LOGO EVALUATION +FOCUS Logo was designed to be used by children, but is a powerful language that offers particular advantages in various language analysis techniques useful in CAI. The primitives, the commands that make up the original language, are few and simple and can easily be used even by computer novices as soon as they are exposed to Logo. The operations possible, however, are quite powerful. Together with the language's capability of accepting procedures to define new commands, they make Logo suitable for many kinds of problem solving. +DEFINITION The syntax of Logo is simple. There is no standard dialect. Versions of Logo for microcomputers vary greatly in their size and in their primitives. Some have only commands to the turtle graphics capability; others contain verbal commands as well. There are several good introductory manuals, and a number of versions of Logo come with very clear documentation. Logo lends itself to modular programming (i.e., the programs can be broken down into independent chunks which can be used in other programs). This means that users can find published Logo definitions useful to their own programs, and re-use them. +IMPLEMENTATION Logo is generally implemented as an interpreter. It is widely available, because of its reputation as a simple children's language, for many microcomputers.
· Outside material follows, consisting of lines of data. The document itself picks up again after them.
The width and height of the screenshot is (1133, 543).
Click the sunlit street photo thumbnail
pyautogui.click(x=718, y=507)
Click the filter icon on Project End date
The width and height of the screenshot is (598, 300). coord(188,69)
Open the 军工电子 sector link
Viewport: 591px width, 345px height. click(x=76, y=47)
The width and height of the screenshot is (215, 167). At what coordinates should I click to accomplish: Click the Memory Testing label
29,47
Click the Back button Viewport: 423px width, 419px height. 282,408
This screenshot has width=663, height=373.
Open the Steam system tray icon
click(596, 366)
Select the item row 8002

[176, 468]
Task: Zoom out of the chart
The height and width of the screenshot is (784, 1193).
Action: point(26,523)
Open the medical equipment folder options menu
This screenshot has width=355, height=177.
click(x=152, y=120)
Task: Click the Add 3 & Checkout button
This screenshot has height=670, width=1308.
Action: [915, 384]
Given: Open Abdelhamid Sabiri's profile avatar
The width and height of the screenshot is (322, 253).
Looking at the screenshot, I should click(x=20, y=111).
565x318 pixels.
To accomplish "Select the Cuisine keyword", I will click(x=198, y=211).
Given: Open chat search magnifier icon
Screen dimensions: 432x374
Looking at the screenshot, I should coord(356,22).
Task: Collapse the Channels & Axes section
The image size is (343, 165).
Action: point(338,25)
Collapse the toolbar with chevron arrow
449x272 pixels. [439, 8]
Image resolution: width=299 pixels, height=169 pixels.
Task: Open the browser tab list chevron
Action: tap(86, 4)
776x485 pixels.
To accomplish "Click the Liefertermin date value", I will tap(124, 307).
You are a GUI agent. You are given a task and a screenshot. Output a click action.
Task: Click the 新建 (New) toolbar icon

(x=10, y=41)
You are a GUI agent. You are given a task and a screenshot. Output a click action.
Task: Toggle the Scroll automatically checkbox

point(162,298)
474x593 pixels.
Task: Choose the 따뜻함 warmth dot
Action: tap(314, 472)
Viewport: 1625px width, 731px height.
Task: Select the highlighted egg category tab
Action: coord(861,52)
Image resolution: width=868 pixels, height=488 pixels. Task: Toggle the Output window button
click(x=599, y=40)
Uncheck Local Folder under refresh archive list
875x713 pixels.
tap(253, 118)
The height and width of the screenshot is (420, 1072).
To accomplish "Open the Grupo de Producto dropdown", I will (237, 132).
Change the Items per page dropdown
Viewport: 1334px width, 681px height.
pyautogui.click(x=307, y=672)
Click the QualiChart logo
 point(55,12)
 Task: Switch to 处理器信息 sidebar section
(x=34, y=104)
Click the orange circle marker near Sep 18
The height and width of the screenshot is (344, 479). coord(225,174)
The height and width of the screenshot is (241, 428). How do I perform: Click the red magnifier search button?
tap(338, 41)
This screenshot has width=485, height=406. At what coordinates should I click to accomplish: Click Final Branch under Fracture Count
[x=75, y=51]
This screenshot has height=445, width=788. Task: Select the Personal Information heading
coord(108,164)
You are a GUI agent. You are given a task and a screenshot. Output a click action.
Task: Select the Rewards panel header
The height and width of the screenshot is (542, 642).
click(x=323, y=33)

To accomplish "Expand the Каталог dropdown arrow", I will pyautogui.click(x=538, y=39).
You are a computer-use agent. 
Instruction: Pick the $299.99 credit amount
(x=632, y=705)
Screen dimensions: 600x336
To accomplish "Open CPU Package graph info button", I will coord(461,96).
Since there is no standard implementation, portability is about the same as for other programming languages, which is to say, programs written in Logo are likely to have to be rewritten if transferred to another machine. +INTERFACE Availability of access to the underlying hardware and software of the computer running Logo depends on the implementation. Thus, as with PILOT and SNOBOL, the ease of using foreign characters varies from version to version of Logo. +USAGE Logo is considerably easier for the novice to learn than BASIC. In fact, some people who have taught Logo to college students have observed that those who have never programmed before seemed to learn recursion, for example, more easily than those who had previously programmed in BASIC.6

CALICO Journal, Volume 3 Number 2 46 +ENVIRONMENT Most versions of Logo come with at least an on-screen editor. Some larger versions, not meant solely for children, also provide debugging tools. One version provides its own operating system, a program editor, multiple text windows, and a debugger. +A PROBLEM AND A SOLUTION IN LOGO Here is a simple sentence-generator that illustrates the word-handling capacity of Logo.7 Working from three lists of bureaucratic phrases (not given here), the generator combines the elements at random for a one-sentence communication from the IRS. Sample output follows, all in caps. IRS (1)IN ACCORDANCE WITH STATE LAW YOU ARE REQUESTED TO ANCEL THE TRANSATION. (2)AFTER YOU HAVE COMPLETED THIS QUESTIONNAIRE YOU MAY PREFER TO FORGET THE WHOLE THING. (3)AT THIS TIME YOU ARE REQUESTED TO FILE A NEW RETURN. (4)AT THIS TIME YOU WILL HAVE TO FORGET THE WHOLE THING. The program for this sentence generator (minus the procedures that create the three lists of phrases) is given with explanatory comments in parenthesis:

To IRS :11 :12 :13 (defines a procedure call IRS which uses three lists) Print sentence first shuffle :11 sentence first shuffle :12 first shuffle :13 (pick an element at random from each list, combine them into a sentence and print them)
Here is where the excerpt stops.